YOUR GOAL: All of the data below must be repeated exactly.

SOURCE INFORMATION:

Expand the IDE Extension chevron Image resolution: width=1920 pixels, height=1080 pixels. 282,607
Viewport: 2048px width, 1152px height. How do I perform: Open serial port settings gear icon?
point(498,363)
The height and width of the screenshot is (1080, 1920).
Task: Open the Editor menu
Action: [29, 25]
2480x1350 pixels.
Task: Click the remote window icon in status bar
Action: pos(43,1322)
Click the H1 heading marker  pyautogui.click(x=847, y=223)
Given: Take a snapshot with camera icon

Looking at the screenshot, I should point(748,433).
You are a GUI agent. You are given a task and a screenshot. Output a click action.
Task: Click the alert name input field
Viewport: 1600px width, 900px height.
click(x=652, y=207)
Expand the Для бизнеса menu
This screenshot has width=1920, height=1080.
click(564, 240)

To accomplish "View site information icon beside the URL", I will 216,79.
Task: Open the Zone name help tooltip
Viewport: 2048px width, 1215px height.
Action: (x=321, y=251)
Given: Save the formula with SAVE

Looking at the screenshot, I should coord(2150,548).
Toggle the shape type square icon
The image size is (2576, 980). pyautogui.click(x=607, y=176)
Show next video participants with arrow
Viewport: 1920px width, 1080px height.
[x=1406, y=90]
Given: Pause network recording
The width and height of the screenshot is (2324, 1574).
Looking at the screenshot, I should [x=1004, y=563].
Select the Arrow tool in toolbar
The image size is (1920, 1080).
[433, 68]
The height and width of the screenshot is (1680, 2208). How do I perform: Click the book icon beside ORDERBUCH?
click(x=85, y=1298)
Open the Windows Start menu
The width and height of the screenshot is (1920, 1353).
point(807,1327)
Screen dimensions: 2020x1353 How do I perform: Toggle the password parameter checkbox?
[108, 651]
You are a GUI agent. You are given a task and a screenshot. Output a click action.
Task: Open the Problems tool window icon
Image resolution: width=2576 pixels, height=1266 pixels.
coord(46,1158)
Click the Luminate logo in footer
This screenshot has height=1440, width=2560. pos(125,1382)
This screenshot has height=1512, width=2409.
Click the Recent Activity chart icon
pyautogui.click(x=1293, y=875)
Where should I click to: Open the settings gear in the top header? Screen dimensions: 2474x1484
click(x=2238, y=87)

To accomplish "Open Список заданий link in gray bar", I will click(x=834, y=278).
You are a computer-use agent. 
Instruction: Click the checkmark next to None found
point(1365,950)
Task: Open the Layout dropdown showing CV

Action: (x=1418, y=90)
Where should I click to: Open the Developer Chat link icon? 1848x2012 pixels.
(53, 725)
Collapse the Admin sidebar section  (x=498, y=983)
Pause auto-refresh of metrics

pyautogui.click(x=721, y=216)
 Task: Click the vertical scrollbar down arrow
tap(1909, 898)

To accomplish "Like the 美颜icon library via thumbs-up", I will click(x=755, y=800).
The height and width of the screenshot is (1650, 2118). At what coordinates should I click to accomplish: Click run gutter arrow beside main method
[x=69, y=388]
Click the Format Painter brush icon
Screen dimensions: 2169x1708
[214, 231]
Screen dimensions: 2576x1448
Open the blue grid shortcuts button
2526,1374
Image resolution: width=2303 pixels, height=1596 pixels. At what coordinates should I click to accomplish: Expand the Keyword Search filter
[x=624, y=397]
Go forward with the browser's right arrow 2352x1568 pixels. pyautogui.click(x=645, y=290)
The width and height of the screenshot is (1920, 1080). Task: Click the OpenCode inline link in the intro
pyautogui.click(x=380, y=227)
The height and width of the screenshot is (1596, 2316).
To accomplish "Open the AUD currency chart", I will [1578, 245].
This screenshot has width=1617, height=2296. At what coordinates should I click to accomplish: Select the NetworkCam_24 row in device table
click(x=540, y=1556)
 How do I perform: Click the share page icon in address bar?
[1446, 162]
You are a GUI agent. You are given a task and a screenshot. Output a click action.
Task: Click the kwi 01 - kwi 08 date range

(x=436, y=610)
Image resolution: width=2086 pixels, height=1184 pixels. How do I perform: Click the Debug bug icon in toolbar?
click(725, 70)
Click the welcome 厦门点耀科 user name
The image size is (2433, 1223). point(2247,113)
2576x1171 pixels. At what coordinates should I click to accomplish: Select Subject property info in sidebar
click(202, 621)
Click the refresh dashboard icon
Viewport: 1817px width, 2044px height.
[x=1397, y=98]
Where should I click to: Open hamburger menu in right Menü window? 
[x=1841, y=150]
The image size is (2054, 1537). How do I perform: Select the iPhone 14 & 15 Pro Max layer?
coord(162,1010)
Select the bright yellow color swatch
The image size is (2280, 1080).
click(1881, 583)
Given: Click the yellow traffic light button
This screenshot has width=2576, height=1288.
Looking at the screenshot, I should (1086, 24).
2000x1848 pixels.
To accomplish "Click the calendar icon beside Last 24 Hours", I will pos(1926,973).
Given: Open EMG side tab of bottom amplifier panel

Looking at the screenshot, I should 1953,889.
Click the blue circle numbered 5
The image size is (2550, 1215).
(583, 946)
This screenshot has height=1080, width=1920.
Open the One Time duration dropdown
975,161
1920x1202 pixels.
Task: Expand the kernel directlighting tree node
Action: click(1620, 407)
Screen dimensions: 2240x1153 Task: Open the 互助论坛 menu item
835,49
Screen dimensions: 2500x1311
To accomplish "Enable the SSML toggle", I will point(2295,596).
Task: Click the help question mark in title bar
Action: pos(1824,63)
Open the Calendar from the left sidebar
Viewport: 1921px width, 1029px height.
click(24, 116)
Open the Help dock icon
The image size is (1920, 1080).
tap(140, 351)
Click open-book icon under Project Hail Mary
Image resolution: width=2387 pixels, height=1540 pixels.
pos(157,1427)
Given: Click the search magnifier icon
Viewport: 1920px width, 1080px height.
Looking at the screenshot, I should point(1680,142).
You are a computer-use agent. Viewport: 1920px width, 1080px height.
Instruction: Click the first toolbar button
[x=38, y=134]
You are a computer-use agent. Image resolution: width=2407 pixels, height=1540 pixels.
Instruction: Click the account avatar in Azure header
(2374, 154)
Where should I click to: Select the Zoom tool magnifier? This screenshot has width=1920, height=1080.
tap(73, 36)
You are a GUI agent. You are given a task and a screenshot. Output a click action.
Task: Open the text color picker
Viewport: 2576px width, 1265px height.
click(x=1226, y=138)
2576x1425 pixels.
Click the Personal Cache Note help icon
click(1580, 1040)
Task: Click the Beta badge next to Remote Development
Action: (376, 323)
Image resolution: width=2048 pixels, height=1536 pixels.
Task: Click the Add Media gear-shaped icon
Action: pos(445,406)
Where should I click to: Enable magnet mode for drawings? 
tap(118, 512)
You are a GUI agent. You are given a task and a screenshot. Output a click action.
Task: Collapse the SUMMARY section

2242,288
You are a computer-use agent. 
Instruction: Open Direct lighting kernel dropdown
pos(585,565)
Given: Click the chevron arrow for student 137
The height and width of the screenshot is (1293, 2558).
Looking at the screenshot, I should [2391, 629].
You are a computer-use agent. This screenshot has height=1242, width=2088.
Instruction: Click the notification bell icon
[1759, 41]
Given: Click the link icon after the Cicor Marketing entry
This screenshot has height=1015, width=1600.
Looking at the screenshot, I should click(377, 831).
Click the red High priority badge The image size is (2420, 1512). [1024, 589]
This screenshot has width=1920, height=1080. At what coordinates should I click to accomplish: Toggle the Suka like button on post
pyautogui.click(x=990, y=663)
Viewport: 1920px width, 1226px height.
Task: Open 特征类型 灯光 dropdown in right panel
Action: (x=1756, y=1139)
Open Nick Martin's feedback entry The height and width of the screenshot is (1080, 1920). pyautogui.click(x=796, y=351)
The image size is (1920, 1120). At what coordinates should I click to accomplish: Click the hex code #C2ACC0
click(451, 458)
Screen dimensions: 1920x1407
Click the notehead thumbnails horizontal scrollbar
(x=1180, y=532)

EXPECTED ANSWER:
Expand the IDE Extension chevron Image resolution: width=1920 pixels, height=1080 pixels. 282,607
Viewport: 2048px width, 1152px height. How do I perform: Open serial port settings gear icon?
point(498,363)
The height and width of the screenshot is (1080, 1920).
Task: Open the Editor menu
Action: [29, 25]
2480x1350 pixels.
Task: Click the remote window icon in status bar
Action: pos(43,1322)
Click the H1 heading marker  pyautogui.click(x=847, y=223)
Given: Take a snapshot with camera icon

Looking at the screenshot, I should point(748,433).
You are a GUI agent. You are given a task and a screenshot. Output a click action.
Task: Click the alert name input field
Viewport: 1600px width, 900px height.
click(x=652, y=207)
Expand the Для бизнеса menu
This screenshot has width=1920, height=1080.
click(564, 240)

To accomplish "View site information icon beside the URL", I will 216,79.
Task: Open the Zone name help tooltip
Viewport: 2048px width, 1215px height.
Action: (x=321, y=251)
Given: Save the formula with SAVE

Looking at the screenshot, I should coord(2150,548).
Toggle the shape type square icon
The image size is (2576, 980). pyautogui.click(x=607, y=176)
Show next video participants with arrow
Viewport: 1920px width, 1080px height.
[x=1406, y=90]
Given: Pause network recording
The width and height of the screenshot is (2324, 1574).
Looking at the screenshot, I should [x=1004, y=563].
Select the Arrow tool in toolbar
The image size is (1920, 1080).
[433, 68]
The height and width of the screenshot is (1680, 2208). How do I perform: Click the book icon beside ORDERBUCH?
click(x=85, y=1298)
Open the Windows Start menu
The width and height of the screenshot is (1920, 1353).
point(807,1327)
Screen dimensions: 2020x1353 How do I perform: Toggle the password parameter checkbox?
[108, 651]
You are a GUI agent. You are given a task and a screenshot. Output a click action.
Task: Open the Problems tool window icon
Image resolution: width=2576 pixels, height=1266 pixels.
coord(46,1158)
Click the Luminate logo in footer
This screenshot has height=1440, width=2560. pos(125,1382)
This screenshot has height=1512, width=2409.
Click the Recent Activity chart icon
pyautogui.click(x=1293, y=875)
Where should I click to: Open the settings gear in the top header? Screen dimensions: 2474x1484
click(x=2238, y=87)

To accomplish "Open Список заданий link in gray bar", I will click(x=834, y=278).
You are a computer-use agent. 
Instruction: Click the checkmark next to None found
point(1365,950)
Task: Open the Layout dropdown showing CV

Action: (x=1418, y=90)
Where should I click to: Open the Developer Chat link icon? 1848x2012 pixels.
(53, 725)
Collapse the Admin sidebar section  (x=498, y=983)
Pause auto-refresh of metrics

pyautogui.click(x=721, y=216)
 Task: Click the vertical scrollbar down arrow
tap(1909, 898)

To accomplish "Like the 美颜icon library via thumbs-up", I will click(x=755, y=800).
The height and width of the screenshot is (1650, 2118). At what coordinates should I click to accomplish: Click run gutter arrow beside main method
[x=69, y=388]
Click the Format Painter brush icon
Screen dimensions: 2169x1708
[214, 231]
Screen dimensions: 2576x1448
Open the blue grid shortcuts button
2526,1374
Image resolution: width=2303 pixels, height=1596 pixels. At what coordinates should I click to accomplish: Expand the Keyword Search filter
[x=624, y=397]
Go forward with the browser's right arrow 2352x1568 pixels. pyautogui.click(x=645, y=290)
The width and height of the screenshot is (1920, 1080). Task: Click the OpenCode inline link in the intro
pyautogui.click(x=380, y=227)
The height and width of the screenshot is (1596, 2316).
To accomplish "Open the AUD currency chart", I will [1578, 245].
This screenshot has width=1617, height=2296. At what coordinates should I click to accomplish: Select the NetworkCam_24 row in device table
click(x=540, y=1556)
 How do I perform: Click the share page icon in address bar?
[1446, 162]
You are a GUI agent. You are given a task and a screenshot. Output a click action.
Task: Click the kwi 01 - kwi 08 date range

(x=436, y=610)
Image resolution: width=2086 pixels, height=1184 pixels. How do I perform: Click the Debug bug icon in toolbar?
click(725, 70)
Click the welcome 厦门点耀科 user name
The image size is (2433, 1223). point(2247,113)
2576x1171 pixels. At what coordinates should I click to accomplish: Select Subject property info in sidebar
click(202, 621)
Click the refresh dashboard icon
Viewport: 1817px width, 2044px height.
[x=1397, y=98]
Where should I click to: Open hamburger menu in right Menü window? 
[x=1841, y=150]
The image size is (2054, 1537). How do I perform: Select the iPhone 14 & 15 Pro Max layer?
coord(162,1010)
Select the bright yellow color swatch
The image size is (2280, 1080).
click(1881, 583)
Given: Click the yellow traffic light button
This screenshot has width=2576, height=1288.
Looking at the screenshot, I should (1086, 24).
2000x1848 pixels.
To accomplish "Click the calendar icon beside Last 24 Hours", I will pos(1926,973).
Given: Open EMG side tab of bottom amplifier panel

Looking at the screenshot, I should 1953,889.
Click the blue circle numbered 5
The image size is (2550, 1215).
(583, 946)
This screenshot has height=1080, width=1920.
Open the One Time duration dropdown
975,161
1920x1202 pixels.
Task: Expand the kernel directlighting tree node
Action: click(1620, 407)
Screen dimensions: 2240x1153 Task: Open the 互助论坛 menu item
835,49
Screen dimensions: 2500x1311
To accomplish "Enable the SSML toggle", I will point(2295,596).
Task: Click the help question mark in title bar
Action: pos(1824,63)
Open the Calendar from the left sidebar
Viewport: 1921px width, 1029px height.
click(24, 116)
Open the Help dock icon
The image size is (1920, 1080).
tap(140, 351)
Click open-book icon under Project Hail Mary
Image resolution: width=2387 pixels, height=1540 pixels.
pos(157,1427)
Given: Click the search magnifier icon
Viewport: 1920px width, 1080px height.
Looking at the screenshot, I should point(1680,142).
You are a computer-use agent. Viewport: 1920px width, 1080px height.
Instruction: Click the first toolbar button
[x=38, y=134]
You are a computer-use agent. Image resolution: width=2407 pixels, height=1540 pixels.
Instruction: Click the account avatar in Azure header
(2374, 154)
Where should I click to: Select the Zoom tool magnifier? This screenshot has width=1920, height=1080.
tap(73, 36)
You are a GUI agent. You are given a task and a screenshot. Output a click action.
Task: Open the text color picker
Viewport: 2576px width, 1265px height.
click(x=1226, y=138)
2576x1425 pixels.
Click the Personal Cache Note help icon
click(1580, 1040)
Task: Click the Beta badge next to Remote Development
Action: (376, 323)
Image resolution: width=2048 pixels, height=1536 pixels.
Task: Click the Add Media gear-shaped icon
Action: pos(445,406)
Where should I click to: Enable magnet mode for drawings? 
tap(118, 512)
You are a GUI agent. You are given a task and a screenshot. Output a click action.
Task: Collapse the SUMMARY section

2242,288
You are a computer-use agent. 
Instruction: Open Direct lighting kernel dropdown
pos(585,565)
Given: Click the chevron arrow for student 137
The height and width of the screenshot is (1293, 2558).
Looking at the screenshot, I should [2391, 629].
You are a computer-use agent. This screenshot has height=1242, width=2088.
Instruction: Click the notification bell icon
[1759, 41]
Given: Click the link icon after the Cicor Marketing entry
This screenshot has height=1015, width=1600.
Looking at the screenshot, I should click(377, 831).
Click the red High priority badge The image size is (2420, 1512). [1024, 589]
This screenshot has width=1920, height=1080. At what coordinates should I click to accomplish: Toggle the Suka like button on post
pyautogui.click(x=990, y=663)
Viewport: 1920px width, 1226px height.
Task: Open 特征类型 灯光 dropdown in right panel
Action: (x=1756, y=1139)
Open Nick Martin's feedback entry The height and width of the screenshot is (1080, 1920). pyautogui.click(x=796, y=351)
The image size is (1920, 1120). At what coordinates should I click to accomplish: Click the hex code #C2ACC0
click(451, 458)
Screen dimensions: 1920x1407
Click the notehead thumbnails horizontal scrollbar
(x=1180, y=532)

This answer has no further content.